▶ _What is expected_: Gather each line in the data below that contains the string "Pause". The match is case-sensitive.

▶ _Extracted entries_:
******
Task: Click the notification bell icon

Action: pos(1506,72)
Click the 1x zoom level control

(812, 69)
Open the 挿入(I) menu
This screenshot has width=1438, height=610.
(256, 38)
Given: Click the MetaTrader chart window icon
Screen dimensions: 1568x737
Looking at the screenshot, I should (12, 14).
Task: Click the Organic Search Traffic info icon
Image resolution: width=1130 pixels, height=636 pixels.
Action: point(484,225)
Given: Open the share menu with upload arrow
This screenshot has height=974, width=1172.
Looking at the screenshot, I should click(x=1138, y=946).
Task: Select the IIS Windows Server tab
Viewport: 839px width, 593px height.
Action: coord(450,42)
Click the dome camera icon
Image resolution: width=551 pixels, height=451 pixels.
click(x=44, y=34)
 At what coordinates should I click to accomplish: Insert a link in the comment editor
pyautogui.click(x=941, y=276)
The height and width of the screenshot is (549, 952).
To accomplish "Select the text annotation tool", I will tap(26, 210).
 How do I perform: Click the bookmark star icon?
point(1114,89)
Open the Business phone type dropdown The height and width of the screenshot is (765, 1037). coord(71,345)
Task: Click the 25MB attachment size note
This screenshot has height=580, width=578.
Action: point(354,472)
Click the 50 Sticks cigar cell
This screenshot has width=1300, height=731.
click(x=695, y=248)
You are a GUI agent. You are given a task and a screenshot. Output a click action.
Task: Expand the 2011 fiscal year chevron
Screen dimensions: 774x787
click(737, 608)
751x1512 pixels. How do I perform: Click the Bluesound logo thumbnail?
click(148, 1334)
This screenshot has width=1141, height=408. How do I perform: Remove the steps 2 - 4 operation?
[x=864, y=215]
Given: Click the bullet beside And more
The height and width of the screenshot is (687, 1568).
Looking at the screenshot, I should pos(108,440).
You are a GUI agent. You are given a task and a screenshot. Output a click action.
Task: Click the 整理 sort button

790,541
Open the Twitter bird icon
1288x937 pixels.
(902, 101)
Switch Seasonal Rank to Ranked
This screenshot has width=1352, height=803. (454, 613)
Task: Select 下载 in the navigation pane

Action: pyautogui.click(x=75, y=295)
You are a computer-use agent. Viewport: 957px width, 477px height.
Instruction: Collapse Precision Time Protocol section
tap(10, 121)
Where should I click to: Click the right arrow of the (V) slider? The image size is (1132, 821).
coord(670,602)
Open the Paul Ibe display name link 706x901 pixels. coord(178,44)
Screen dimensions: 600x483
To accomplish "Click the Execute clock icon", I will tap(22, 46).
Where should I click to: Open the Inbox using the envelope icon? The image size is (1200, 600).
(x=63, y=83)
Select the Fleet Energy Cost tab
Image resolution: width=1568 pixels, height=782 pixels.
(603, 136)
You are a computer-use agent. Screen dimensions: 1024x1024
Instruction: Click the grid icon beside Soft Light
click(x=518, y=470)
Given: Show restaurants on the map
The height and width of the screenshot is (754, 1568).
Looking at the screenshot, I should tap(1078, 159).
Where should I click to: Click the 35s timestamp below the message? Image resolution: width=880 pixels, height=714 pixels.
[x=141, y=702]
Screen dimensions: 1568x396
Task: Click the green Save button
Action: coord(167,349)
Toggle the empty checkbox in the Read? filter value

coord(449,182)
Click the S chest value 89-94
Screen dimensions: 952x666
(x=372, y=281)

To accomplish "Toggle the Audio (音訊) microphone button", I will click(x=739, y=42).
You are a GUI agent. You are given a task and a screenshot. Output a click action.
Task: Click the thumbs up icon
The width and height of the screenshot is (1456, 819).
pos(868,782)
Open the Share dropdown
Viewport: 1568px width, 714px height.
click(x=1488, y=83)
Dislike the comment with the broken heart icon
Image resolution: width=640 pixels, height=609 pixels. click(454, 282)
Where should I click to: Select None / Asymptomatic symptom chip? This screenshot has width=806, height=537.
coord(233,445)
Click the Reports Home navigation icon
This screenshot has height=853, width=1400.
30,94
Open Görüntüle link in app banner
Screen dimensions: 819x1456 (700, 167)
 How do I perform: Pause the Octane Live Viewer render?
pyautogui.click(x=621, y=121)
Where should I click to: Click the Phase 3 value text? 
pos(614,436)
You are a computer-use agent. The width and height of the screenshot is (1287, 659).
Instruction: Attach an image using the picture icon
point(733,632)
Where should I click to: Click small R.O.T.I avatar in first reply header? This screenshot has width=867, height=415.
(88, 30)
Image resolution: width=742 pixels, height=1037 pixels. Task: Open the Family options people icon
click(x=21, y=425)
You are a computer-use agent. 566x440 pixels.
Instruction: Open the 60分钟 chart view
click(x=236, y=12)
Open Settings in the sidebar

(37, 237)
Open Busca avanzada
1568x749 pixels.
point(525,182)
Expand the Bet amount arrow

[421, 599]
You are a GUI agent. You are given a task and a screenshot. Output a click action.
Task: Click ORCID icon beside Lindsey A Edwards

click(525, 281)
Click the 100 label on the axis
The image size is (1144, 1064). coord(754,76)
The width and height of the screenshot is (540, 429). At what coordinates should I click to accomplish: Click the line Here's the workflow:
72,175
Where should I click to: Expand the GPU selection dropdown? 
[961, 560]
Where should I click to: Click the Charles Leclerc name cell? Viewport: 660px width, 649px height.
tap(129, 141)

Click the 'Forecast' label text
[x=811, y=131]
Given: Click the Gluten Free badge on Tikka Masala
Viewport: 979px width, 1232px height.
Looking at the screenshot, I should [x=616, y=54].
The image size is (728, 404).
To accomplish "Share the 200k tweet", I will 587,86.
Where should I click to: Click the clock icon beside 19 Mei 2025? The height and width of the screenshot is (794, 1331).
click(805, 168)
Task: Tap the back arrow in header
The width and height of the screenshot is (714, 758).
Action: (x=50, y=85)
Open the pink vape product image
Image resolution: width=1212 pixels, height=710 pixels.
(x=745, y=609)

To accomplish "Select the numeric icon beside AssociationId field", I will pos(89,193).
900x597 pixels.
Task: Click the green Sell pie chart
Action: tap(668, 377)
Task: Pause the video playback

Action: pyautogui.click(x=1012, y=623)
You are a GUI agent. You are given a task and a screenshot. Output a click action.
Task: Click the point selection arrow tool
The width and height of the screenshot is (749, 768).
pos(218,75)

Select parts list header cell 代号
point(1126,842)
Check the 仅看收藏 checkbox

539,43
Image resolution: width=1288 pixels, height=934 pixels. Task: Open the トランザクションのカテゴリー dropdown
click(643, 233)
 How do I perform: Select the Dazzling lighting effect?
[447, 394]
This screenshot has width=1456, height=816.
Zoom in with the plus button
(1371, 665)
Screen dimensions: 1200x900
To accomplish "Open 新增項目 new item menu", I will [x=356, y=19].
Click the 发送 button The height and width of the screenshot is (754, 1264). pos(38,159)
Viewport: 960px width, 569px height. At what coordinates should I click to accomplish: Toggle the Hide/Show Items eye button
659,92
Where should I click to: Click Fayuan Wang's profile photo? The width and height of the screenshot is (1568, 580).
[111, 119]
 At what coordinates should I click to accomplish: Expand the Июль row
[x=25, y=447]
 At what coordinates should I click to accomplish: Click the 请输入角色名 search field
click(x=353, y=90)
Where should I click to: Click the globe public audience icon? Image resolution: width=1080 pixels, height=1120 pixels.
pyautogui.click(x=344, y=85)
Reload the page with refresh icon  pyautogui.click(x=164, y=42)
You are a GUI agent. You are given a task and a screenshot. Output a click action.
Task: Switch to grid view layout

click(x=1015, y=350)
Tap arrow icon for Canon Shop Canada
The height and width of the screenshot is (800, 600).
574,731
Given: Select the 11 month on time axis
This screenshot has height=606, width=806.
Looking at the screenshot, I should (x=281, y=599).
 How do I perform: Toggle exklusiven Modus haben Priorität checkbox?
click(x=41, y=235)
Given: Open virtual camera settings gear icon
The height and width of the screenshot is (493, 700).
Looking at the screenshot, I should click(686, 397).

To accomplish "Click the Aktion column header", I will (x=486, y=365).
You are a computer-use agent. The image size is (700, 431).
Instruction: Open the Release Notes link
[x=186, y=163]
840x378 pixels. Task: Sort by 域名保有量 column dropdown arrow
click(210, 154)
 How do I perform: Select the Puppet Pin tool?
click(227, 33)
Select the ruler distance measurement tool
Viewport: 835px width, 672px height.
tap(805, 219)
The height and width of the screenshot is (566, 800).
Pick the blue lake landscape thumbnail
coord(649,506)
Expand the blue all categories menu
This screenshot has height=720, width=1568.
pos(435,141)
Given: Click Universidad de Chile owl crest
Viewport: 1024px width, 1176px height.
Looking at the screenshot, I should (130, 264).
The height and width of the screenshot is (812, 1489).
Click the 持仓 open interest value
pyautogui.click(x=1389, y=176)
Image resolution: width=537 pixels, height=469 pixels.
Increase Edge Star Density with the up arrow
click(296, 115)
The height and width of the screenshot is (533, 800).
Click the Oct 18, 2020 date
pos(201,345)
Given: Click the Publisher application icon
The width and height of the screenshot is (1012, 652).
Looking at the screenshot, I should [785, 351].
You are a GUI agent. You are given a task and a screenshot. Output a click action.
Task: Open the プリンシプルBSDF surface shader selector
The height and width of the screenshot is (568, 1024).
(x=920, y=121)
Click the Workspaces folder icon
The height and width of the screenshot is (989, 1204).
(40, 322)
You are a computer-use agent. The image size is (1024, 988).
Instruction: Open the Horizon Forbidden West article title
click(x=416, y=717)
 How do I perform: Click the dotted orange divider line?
******
▶ _Task result_:
 How do I perform: Pause the Octane Live Viewer render?
Task: Pause the video playback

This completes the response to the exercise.